Friday, the 24th of July was called Machine, featuring Melbourne techno stalwarts, Mike Callander and Simon Slieker. And yet, as great and as deep as the music was, I feel obliged to review the venue itself, for it added an incredible amount to the music and the night.
As Dennis Denuto would say, “It [was] the vibe of it”.
The front room, filled with comfortable mismatched couches, belies the nature of a club. You’d be forgiven for thinking you were at a bar or lounge if it weren’t for the soft pulse of techno wafting through from the back room; loud enough to enjoy, but soft enough to have a conversation without straining the voice box.

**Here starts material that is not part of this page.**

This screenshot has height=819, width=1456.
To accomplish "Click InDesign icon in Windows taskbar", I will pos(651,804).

Skipping through to the dance floor bathed in red light, I felt cozy. It would be appropriate to refer to it as a dance room and it is exactly how I imagine Berlin’s techno club, Tressor, to be. A bunker, where beats are dropped, and people outside the room are none the wiser.

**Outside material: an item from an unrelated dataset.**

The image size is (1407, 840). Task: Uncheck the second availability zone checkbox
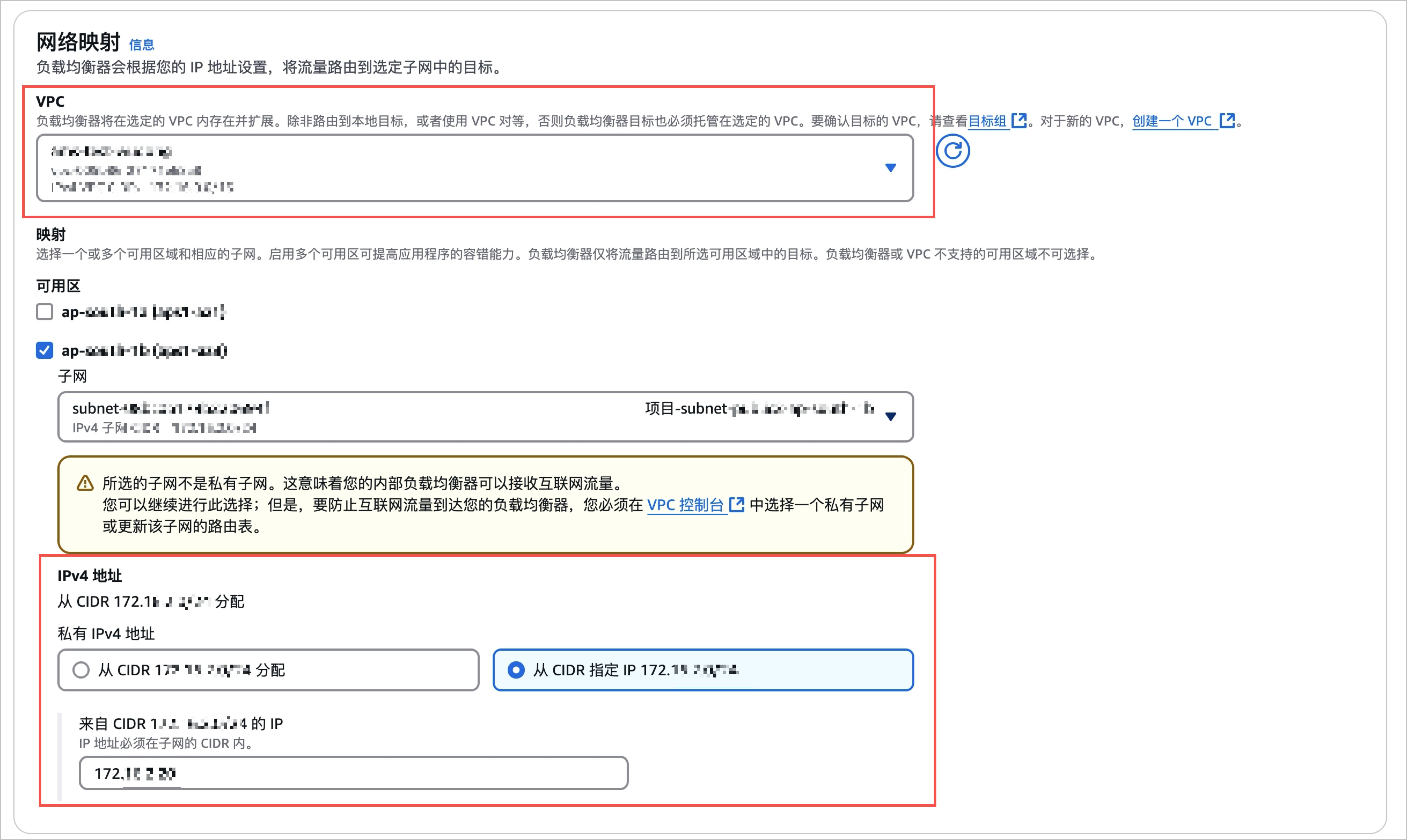point(45,350)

It surely appeared that no one knew of the night, because Mike Callander was playing to an empty room at about 12PM. I sat to the side with my hoodie on, nodding my head to deep tech. I felt as though I had the DJ of Honky Tonks fame all to myself, playing for me, to me, in my own lounge room, such is the intimacy of the place.

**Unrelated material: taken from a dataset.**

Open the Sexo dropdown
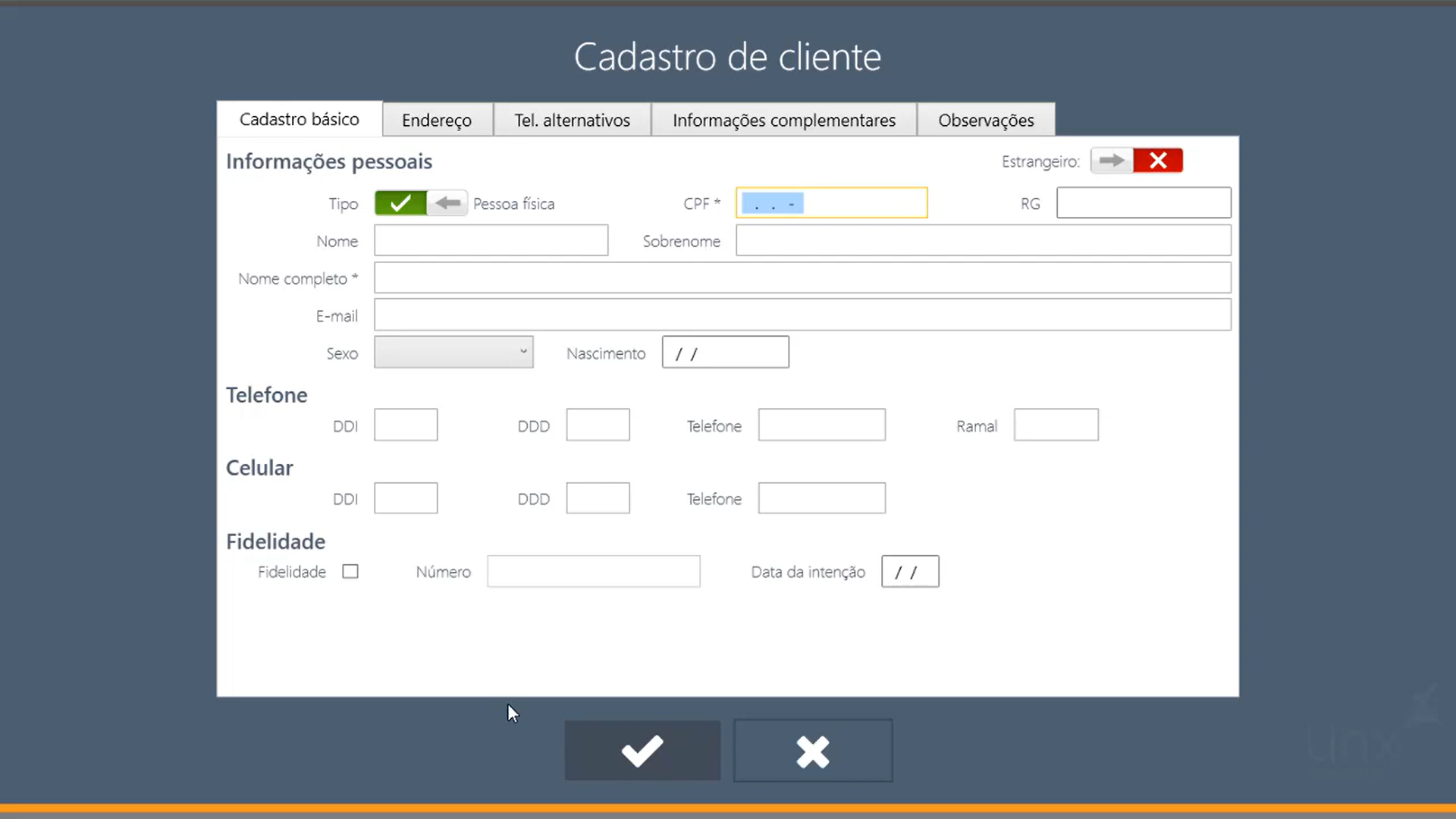This screenshot has width=1456, height=819. click(453, 353)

Callander’s set was similar to Drone, his release on Haul Music. His dark, driving progressive techno drilled melodies and beats into my brain. Listening to this release in retrospect, Machine was, perhaps, an appropriate name for the night.
When Simon Slieker took over at 1PM, the place was hardly packed, but the music was still kicking arse. Then again, I didn’t need other people there to enjoy the music. I was enjoying the music. That was all that mattered. People at My Aeon enter an introverted trance on the dance floor. Patrons cloak their bags and jackets on the floor and having found a spot to boogie, they stay there. The sound is incredibly clean and even though the music was pounding with the intensity of a sledgehammer, talking wasn’t a problem if you managed to break from your hypnosis.
The DJ booth borders the dance floor so trading glances, thumbs-ups and even words with Slieker was not beyond anyone. Neither is the booth raised, which adds a certain air of equality – Slieker was a fellow party go-er, not some sort of demigod. There is something charming about being at arms length from a person who is controlling your experience and Slieker was putting on an exhibition. Slowly, but surely, a sizeable and eclectic crowd had turned up; fun, harmless punters looking for nothing more than a good time. They found it.
Machine was a perfect example of the joy and tragedy of My Aeon. Joyous for the music, the venue and the crowd, but tragic for the people that didn’t know about it.